Der libanesische Regierungschef Nawaf Salam warnte angesichts der Angriffswelle vor einer drohenden "humanitären Katastrophe". Unter den Bewohnern Beiruts war am Donnerstag Panik ausgebrochen, nachdem Israel zur Evakuierung aufgerufen hatte.
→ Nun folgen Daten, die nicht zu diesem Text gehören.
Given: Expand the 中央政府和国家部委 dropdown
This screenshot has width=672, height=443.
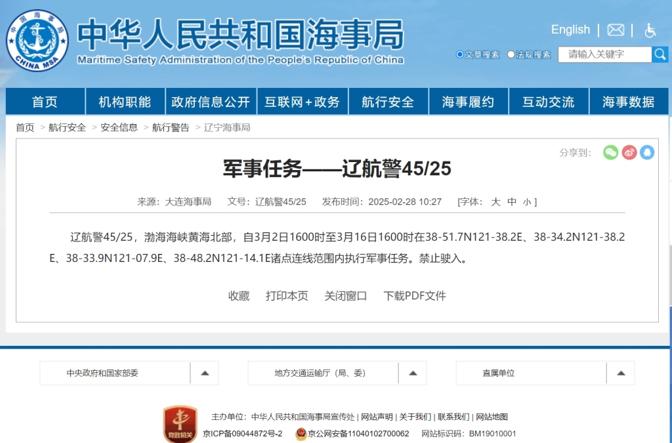Looking at the screenshot, I should [205, 373].
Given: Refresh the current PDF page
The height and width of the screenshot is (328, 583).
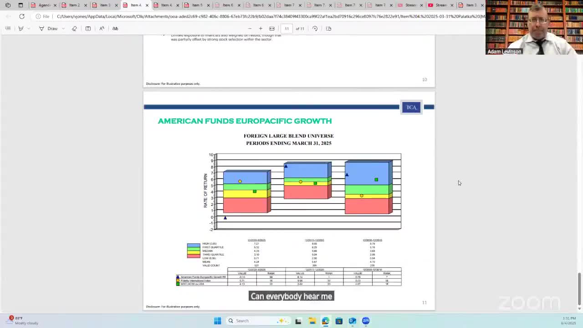Looking at the screenshot, I should pyautogui.click(x=21, y=16).
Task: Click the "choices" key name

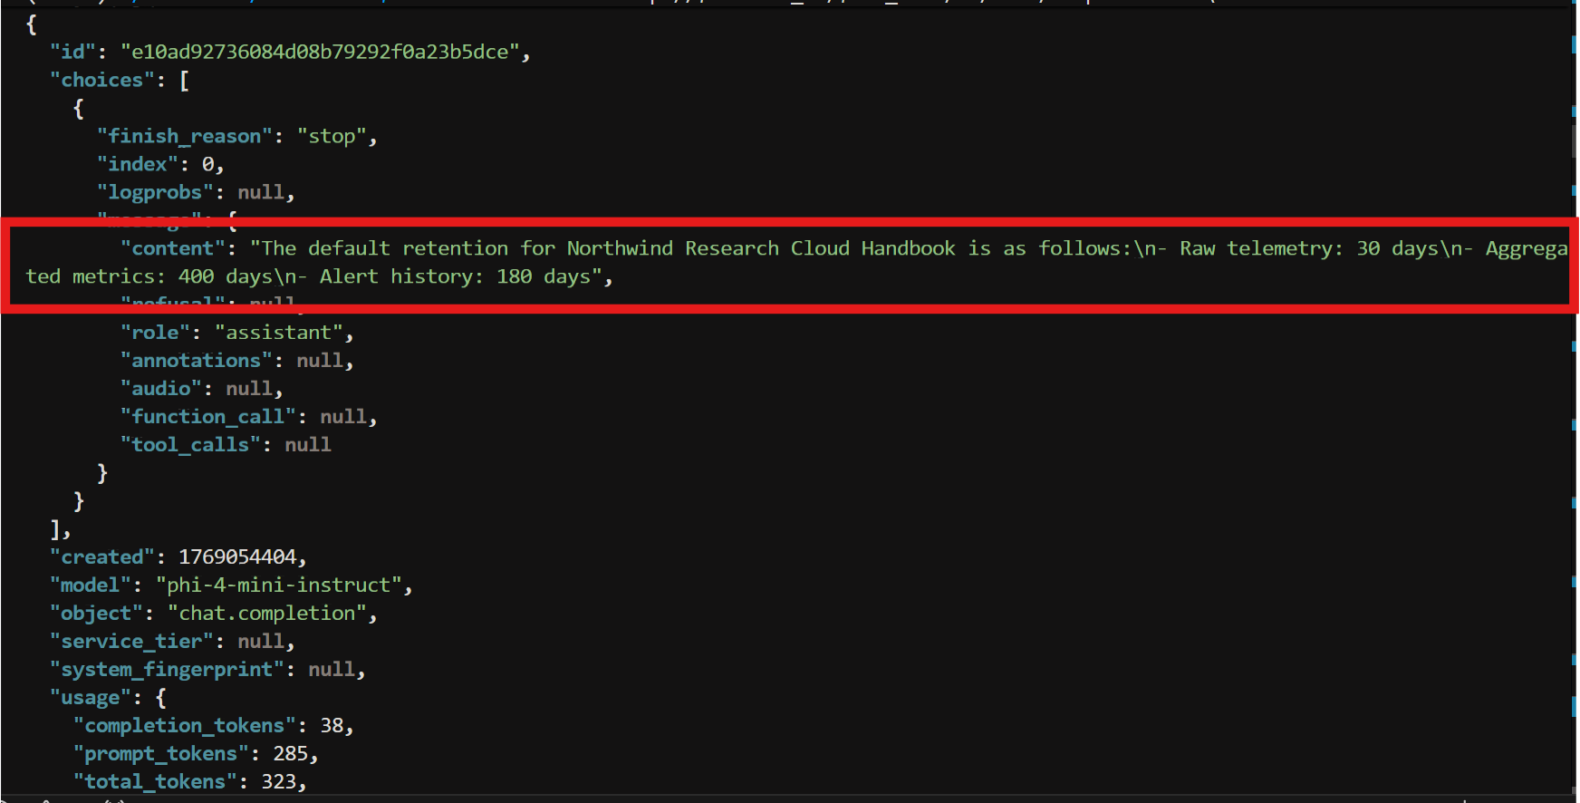Action: click(x=101, y=81)
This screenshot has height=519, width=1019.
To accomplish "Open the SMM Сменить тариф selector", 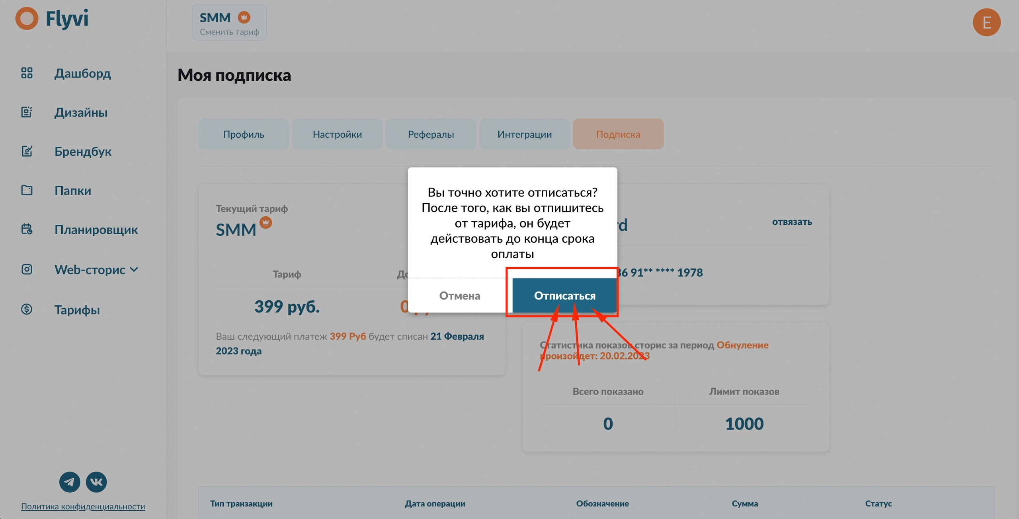I will tap(229, 23).
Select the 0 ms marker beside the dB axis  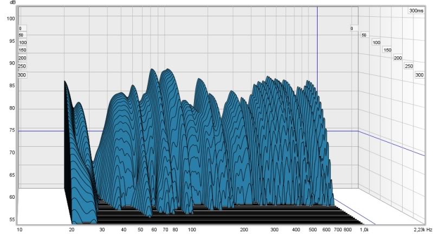tap(20, 28)
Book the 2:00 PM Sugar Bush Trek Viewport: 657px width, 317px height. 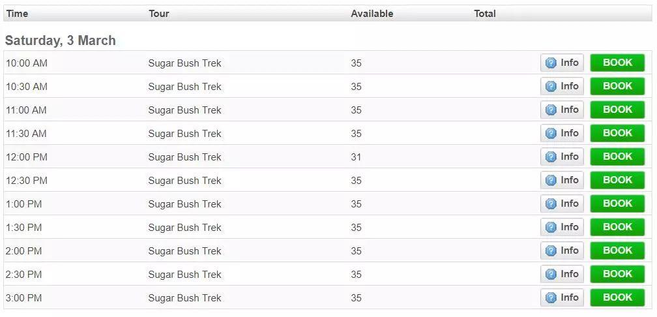point(617,251)
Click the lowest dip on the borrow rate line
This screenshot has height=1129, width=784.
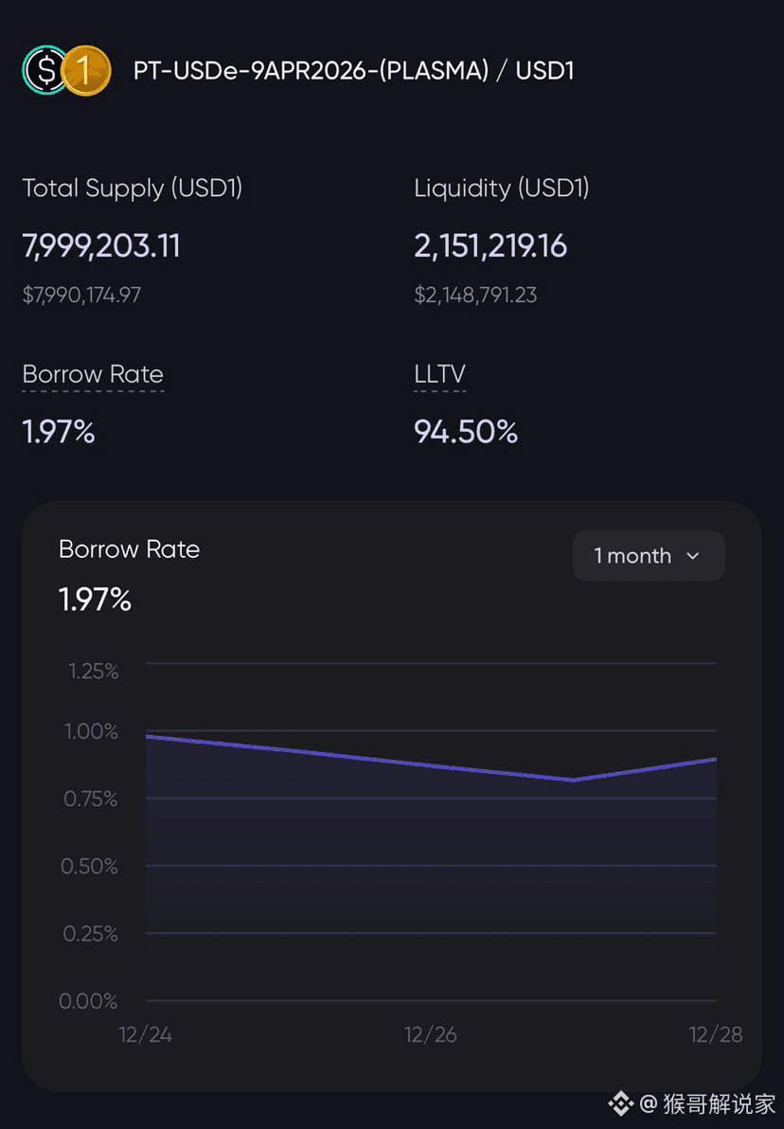click(x=574, y=780)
Zahlreiche Menschen flohen aus der Stadt. "Die humanitären und politischen Folgen dieser Vertreibung könnten beispiellos sein", fügte Salam hinzu.
"Feindliche Kampfflugzeuge haben einen Luftangriff auf die südlichen Vororte" von Beirut geflogen, erklärte auch die staatliche libanesische Nachrichtenagentur am Freitag. Journalisten der Nachrichtenagentur AFP sahen Rauchwolken, die über dem dicht besidelten Vorort aufstiegen.
Auch auf die libanesische Küstenstadt Sidon sei ein Angriff geflogen worden, meldete die staatliche libanesische Nachrichtenagentur Ani. Wie ein AFP-Fotograf beobachtete, traf der Angriff den zehnten Stock eines Bürogebäudes nahe Unterkünften für Vertriebene. Rettungskräfte bargen demnach mindestens ein Todesopfer.
Im Zuge des Iran-Kriegs eskaliert auch wieder der Konflikt zwischen Israel und der pro-iranischen Hisbollah-Miliz im Libanon. Die von Teheran unterstützte Hisbollah hatte nach dem Tod des obersten Führers im Iran, Ali Chamenei, am Montag mit neuen Raketen- und Drohnenangriffen auf Israel begonnen. Israel weitete daraufhin seine Militäroffensive im Libanon gegen die Hisbollah aus. Nach Angaben der libanesischen Behörden wurden seitdem mindestens 123 Menschen getötet und mehr als 680 weitere verletzt.
Die Uno verlangte eine Untersuchung der israelischen Angriffe auf den Libanon, um festzustellen, ob sie internationalem Recht entsprechen. "Die zerstörerische Auswirkung dieses erneuten Konflikts ist schon zu sehen, Zivilisten zahlen einen schmerzhaft hohen Preis", erklärte die Sprecherin des UN-Menschenrechtsbüros in Genf, Ravina Shamdasani. Sie verlangte daher "schnelle und gründliche Ermittlungen" zu dem israelischen Vorgehen.